(Records of locating words and elements)
•••

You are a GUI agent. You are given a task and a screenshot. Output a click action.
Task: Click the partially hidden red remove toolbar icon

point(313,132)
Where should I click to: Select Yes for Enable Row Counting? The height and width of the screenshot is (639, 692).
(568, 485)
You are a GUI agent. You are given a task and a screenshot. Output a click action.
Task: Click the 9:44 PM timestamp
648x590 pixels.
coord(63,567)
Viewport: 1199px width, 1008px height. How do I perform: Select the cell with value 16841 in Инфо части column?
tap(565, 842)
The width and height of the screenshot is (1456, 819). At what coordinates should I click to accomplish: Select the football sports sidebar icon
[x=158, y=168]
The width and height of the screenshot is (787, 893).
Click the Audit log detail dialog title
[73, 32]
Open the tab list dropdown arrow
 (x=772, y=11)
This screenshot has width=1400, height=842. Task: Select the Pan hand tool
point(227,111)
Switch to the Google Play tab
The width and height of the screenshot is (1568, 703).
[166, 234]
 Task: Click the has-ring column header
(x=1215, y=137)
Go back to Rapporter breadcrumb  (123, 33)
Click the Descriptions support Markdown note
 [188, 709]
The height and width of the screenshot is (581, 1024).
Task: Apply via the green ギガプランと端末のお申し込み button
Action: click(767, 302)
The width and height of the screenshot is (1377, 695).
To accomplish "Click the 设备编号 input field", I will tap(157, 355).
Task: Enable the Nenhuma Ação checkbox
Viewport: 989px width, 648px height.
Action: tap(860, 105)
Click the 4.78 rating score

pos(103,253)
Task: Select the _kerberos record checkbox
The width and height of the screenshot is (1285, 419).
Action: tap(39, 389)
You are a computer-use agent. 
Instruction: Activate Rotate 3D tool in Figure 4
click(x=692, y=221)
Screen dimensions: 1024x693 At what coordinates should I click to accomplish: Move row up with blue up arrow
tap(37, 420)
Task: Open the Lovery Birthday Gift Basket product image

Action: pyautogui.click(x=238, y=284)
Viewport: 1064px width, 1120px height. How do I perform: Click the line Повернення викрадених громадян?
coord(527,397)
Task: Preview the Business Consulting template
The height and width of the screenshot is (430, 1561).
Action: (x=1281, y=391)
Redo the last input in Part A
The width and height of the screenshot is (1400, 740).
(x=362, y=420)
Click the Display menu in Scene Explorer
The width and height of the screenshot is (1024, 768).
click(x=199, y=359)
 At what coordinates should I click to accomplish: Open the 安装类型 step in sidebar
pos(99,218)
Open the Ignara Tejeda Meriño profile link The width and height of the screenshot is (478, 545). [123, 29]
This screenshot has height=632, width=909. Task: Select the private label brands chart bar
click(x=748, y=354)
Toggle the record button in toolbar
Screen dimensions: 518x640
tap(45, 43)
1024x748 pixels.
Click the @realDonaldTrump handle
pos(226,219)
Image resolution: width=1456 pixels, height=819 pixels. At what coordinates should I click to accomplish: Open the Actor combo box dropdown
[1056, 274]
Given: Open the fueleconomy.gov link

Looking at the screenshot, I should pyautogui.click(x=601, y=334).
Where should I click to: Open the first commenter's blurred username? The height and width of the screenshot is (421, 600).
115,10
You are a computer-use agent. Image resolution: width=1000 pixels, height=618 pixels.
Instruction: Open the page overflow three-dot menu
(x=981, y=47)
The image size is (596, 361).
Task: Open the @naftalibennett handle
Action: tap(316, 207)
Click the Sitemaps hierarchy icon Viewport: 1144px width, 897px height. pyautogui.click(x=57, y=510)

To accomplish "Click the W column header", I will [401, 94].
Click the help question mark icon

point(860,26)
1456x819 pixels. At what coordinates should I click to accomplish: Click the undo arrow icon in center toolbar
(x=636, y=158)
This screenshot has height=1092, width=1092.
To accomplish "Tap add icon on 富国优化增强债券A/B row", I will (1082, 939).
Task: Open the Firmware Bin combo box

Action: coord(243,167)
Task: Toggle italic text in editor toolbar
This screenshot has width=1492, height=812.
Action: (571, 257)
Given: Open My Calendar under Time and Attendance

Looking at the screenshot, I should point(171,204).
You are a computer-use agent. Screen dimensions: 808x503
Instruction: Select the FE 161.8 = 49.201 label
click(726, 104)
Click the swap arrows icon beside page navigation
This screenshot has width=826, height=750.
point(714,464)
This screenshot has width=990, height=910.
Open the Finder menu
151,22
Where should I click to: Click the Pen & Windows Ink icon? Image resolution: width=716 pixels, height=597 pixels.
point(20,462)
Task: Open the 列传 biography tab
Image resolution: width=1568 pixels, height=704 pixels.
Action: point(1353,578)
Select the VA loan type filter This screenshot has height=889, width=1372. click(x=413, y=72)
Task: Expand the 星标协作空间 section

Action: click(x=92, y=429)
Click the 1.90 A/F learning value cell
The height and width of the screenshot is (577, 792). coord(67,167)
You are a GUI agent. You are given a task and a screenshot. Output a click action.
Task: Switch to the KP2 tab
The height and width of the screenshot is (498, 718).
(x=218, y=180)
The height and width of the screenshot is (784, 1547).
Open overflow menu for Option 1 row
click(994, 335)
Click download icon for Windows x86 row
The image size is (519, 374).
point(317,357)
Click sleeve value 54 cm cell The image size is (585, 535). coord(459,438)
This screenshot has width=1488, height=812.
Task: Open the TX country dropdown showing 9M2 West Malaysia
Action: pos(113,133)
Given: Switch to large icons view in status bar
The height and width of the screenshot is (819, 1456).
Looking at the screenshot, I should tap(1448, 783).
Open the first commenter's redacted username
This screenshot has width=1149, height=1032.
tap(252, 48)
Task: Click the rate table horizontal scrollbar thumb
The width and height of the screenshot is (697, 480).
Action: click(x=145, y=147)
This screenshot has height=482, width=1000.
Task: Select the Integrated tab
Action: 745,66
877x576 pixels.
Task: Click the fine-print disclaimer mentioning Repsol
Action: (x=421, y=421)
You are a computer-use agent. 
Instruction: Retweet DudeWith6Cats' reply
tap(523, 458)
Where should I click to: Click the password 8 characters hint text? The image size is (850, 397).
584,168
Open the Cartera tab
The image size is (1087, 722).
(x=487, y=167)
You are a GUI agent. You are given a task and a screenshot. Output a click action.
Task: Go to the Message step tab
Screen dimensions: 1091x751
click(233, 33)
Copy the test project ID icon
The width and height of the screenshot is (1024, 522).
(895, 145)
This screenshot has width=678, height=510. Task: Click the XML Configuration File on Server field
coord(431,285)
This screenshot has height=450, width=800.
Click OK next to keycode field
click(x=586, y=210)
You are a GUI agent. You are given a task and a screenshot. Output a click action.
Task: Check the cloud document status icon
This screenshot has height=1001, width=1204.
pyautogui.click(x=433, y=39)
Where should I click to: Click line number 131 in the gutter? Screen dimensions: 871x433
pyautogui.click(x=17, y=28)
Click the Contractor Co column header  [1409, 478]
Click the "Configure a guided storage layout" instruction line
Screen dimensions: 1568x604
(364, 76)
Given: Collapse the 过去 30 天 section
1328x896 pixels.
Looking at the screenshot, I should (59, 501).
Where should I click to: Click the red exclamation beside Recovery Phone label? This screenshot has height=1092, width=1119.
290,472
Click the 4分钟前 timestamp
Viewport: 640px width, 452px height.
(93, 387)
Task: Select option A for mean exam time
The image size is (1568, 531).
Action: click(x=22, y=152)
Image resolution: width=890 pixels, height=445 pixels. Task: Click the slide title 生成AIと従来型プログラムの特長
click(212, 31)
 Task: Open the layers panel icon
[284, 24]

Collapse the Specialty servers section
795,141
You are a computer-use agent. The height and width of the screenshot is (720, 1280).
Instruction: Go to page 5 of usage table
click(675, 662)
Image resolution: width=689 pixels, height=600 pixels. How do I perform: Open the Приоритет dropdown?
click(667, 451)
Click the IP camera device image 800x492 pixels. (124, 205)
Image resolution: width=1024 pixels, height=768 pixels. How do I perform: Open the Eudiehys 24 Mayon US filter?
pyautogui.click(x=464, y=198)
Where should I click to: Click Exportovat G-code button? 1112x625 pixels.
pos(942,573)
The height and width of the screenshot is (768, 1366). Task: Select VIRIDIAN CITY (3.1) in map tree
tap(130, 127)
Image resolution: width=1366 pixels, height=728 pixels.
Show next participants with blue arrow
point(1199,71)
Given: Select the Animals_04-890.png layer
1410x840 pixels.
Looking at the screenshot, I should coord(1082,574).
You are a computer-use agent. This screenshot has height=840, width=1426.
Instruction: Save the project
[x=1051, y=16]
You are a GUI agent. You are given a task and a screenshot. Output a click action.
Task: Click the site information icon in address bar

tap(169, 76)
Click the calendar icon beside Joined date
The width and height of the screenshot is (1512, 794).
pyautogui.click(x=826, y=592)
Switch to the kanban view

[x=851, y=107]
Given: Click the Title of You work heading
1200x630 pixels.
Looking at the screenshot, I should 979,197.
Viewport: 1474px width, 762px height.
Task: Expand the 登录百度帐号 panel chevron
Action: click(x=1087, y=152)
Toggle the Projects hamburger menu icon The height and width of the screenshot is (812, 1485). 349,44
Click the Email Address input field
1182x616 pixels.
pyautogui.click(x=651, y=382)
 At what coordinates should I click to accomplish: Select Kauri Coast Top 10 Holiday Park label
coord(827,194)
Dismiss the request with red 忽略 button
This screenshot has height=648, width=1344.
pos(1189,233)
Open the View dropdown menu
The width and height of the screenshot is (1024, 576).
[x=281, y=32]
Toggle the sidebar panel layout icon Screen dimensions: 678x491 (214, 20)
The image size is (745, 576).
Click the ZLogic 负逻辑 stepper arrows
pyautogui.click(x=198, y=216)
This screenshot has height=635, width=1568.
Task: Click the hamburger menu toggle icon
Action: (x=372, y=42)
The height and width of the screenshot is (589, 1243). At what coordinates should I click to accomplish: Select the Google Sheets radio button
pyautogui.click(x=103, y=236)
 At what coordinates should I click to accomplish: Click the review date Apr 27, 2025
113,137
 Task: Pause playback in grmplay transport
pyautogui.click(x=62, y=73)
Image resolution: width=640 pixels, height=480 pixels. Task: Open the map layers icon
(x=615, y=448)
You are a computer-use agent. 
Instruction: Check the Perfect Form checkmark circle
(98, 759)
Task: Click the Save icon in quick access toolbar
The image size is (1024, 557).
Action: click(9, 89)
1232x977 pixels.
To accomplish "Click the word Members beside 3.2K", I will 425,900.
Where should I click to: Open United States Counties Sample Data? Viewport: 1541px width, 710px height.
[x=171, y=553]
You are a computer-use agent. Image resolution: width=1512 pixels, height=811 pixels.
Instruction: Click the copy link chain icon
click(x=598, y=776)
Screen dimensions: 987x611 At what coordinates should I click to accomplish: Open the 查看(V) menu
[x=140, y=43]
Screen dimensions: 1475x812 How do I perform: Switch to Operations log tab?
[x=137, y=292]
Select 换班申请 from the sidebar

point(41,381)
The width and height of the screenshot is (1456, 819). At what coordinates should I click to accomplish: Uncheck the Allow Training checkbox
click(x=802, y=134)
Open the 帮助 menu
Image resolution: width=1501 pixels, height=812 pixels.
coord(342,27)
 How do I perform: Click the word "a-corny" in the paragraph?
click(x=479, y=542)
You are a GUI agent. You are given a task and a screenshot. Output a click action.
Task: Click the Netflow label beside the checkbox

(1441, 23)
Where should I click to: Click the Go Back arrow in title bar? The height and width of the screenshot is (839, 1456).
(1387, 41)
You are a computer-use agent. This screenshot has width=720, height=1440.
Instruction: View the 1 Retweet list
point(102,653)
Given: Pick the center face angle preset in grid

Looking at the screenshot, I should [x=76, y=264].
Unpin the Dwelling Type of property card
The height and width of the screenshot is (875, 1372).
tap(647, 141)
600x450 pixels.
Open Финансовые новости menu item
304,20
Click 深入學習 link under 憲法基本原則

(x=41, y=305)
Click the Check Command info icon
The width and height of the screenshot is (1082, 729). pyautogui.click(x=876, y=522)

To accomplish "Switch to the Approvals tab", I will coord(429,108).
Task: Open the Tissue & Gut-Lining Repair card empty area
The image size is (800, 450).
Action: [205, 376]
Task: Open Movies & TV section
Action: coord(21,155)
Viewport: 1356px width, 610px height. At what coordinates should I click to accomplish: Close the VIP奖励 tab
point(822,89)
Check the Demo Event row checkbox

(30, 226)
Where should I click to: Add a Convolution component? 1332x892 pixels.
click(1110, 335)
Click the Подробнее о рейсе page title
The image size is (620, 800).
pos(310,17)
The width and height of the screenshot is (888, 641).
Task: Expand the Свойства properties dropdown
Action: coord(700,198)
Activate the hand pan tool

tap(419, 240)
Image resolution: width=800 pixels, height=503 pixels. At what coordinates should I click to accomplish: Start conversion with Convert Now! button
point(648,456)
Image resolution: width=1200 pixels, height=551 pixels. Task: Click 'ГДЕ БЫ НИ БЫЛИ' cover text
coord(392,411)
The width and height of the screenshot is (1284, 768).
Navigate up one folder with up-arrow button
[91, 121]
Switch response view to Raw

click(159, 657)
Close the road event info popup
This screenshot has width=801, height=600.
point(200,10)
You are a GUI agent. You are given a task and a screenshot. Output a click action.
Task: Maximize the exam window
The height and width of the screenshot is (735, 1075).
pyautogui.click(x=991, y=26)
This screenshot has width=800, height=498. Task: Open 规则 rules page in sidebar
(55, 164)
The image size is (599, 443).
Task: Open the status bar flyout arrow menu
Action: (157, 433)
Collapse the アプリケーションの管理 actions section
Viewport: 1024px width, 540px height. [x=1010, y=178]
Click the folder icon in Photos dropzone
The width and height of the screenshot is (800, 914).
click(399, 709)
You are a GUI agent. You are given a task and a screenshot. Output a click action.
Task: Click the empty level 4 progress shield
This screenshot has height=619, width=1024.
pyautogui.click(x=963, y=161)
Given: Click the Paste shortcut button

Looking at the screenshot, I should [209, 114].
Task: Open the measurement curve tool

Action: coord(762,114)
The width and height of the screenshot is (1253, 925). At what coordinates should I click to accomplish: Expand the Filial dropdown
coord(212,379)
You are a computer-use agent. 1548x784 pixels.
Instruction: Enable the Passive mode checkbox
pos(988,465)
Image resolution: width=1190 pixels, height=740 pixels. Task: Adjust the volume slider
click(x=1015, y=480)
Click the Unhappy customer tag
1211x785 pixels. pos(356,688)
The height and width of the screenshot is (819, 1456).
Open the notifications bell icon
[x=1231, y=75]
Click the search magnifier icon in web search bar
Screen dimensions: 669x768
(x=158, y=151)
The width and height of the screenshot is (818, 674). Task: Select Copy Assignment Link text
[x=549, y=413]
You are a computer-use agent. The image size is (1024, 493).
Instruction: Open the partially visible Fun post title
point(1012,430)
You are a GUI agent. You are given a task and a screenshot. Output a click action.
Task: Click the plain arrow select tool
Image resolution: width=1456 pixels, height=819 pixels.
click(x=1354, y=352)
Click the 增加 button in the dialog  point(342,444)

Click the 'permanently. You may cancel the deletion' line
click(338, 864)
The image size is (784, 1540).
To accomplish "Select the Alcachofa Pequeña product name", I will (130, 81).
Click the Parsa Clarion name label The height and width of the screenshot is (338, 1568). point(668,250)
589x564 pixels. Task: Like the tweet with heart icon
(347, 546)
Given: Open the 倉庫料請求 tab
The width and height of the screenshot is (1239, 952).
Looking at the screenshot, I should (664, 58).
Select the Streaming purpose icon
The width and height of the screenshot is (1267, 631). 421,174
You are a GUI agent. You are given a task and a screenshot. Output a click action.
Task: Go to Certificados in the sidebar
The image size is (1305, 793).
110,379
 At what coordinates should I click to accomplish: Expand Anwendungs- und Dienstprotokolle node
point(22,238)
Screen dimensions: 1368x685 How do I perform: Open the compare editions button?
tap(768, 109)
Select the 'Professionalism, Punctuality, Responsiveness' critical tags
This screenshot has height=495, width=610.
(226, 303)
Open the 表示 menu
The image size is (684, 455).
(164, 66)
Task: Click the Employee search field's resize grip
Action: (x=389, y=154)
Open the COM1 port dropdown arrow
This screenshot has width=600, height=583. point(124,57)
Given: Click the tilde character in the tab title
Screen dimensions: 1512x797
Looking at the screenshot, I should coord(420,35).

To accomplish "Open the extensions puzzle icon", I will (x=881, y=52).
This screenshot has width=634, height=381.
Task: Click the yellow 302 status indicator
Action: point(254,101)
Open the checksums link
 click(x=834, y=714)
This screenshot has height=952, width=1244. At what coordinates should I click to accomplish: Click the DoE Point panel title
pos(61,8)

•••

*REQUEST*: Rewrite the entries between the lines holding "Task: Click the Save" and "[x=171, y=553]", inclusive, with their requests. Multiply every click coordinate in the answers by 0.4 and round it to a whole number, halves up.

*PROBLEM SOLUTION*:
Task: Click the Save icon in quick access toolbar
The image size is (1024, 557).
Action: click(4, 36)
1232x977 pixels.
To accomplish "Click the word Members beside 3.2K", I will 170,360.
Where should I click to: Open United States Counties Sample Data? Viewport: 1541px width, 710px height.
[x=68, y=221]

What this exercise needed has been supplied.